**TASK ITEM:** The word "Crop" marks the lines to find; copy every such line from the data below.

RECORDED DATA: Begin

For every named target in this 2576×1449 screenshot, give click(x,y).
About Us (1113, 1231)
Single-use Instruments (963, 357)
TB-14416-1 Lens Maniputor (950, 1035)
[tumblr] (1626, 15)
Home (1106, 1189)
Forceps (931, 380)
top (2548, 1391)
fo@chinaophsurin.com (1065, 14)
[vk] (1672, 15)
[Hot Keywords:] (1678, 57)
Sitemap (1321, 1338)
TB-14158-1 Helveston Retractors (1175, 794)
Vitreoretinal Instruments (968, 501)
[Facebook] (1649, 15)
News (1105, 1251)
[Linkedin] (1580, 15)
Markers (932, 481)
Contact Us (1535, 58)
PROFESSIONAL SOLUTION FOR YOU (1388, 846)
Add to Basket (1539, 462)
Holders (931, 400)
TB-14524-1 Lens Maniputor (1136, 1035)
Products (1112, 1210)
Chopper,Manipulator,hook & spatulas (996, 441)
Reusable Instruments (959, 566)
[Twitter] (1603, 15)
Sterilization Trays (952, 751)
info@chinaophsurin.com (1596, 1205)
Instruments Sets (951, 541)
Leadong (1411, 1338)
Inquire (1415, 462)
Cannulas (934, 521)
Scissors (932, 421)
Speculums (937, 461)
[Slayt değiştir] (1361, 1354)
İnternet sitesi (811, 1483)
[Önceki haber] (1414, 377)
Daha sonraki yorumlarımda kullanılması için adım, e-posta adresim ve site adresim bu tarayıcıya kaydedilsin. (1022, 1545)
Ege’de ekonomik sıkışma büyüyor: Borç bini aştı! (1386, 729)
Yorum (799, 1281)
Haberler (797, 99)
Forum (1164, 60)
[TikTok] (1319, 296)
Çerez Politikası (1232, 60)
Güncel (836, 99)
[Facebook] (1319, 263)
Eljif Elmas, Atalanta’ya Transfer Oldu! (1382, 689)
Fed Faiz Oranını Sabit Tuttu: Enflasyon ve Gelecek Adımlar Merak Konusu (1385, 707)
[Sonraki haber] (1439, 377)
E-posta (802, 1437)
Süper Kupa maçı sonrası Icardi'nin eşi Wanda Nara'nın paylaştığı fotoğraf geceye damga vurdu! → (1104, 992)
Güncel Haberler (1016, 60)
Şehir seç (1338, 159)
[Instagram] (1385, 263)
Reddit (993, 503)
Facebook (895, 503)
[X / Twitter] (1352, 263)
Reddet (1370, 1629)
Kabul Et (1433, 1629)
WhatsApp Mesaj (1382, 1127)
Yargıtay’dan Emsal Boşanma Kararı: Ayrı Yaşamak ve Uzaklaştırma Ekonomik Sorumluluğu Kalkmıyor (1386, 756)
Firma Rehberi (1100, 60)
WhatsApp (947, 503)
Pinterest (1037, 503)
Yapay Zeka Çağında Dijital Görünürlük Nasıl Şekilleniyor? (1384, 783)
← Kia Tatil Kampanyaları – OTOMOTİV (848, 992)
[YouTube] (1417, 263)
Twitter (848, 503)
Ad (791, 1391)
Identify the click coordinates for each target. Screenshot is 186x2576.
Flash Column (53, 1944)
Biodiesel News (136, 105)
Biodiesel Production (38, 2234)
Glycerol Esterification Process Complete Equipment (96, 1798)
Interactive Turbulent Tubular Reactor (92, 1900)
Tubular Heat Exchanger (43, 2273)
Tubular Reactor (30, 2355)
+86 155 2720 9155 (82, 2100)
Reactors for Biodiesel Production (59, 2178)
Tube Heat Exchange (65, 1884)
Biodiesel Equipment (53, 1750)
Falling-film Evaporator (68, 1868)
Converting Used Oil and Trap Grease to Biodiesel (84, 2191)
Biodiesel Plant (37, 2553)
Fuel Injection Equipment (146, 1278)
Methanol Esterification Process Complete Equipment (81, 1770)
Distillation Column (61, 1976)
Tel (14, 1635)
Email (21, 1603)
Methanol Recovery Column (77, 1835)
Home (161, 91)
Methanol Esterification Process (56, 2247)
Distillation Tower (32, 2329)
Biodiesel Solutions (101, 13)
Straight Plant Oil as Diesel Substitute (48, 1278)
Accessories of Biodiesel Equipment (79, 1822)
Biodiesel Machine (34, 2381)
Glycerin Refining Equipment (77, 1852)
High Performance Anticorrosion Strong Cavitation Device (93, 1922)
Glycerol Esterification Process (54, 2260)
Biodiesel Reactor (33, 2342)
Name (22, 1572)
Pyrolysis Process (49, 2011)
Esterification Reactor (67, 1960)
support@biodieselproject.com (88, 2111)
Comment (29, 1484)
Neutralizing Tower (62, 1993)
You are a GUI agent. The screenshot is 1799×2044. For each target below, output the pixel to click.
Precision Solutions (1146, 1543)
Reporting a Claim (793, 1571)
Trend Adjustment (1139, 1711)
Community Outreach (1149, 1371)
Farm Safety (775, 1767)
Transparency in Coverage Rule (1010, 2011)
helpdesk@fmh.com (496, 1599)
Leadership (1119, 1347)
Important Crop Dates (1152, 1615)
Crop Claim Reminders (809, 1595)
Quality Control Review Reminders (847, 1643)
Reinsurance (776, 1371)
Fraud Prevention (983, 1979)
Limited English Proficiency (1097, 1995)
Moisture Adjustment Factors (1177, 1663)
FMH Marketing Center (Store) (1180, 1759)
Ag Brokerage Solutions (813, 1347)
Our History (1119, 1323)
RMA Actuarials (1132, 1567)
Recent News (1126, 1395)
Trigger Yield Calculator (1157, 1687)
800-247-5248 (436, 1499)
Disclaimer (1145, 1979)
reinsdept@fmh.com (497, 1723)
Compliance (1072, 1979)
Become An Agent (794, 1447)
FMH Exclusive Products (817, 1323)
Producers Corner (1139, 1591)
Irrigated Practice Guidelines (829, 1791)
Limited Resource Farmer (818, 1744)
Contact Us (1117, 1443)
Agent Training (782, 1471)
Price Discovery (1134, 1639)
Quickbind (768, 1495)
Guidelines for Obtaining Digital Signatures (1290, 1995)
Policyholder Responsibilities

RECORDED DATA: End

**ANSWER SECTION:**
Important Crop Dates (1152, 1615)
Crop Claim Reminders (809, 1595)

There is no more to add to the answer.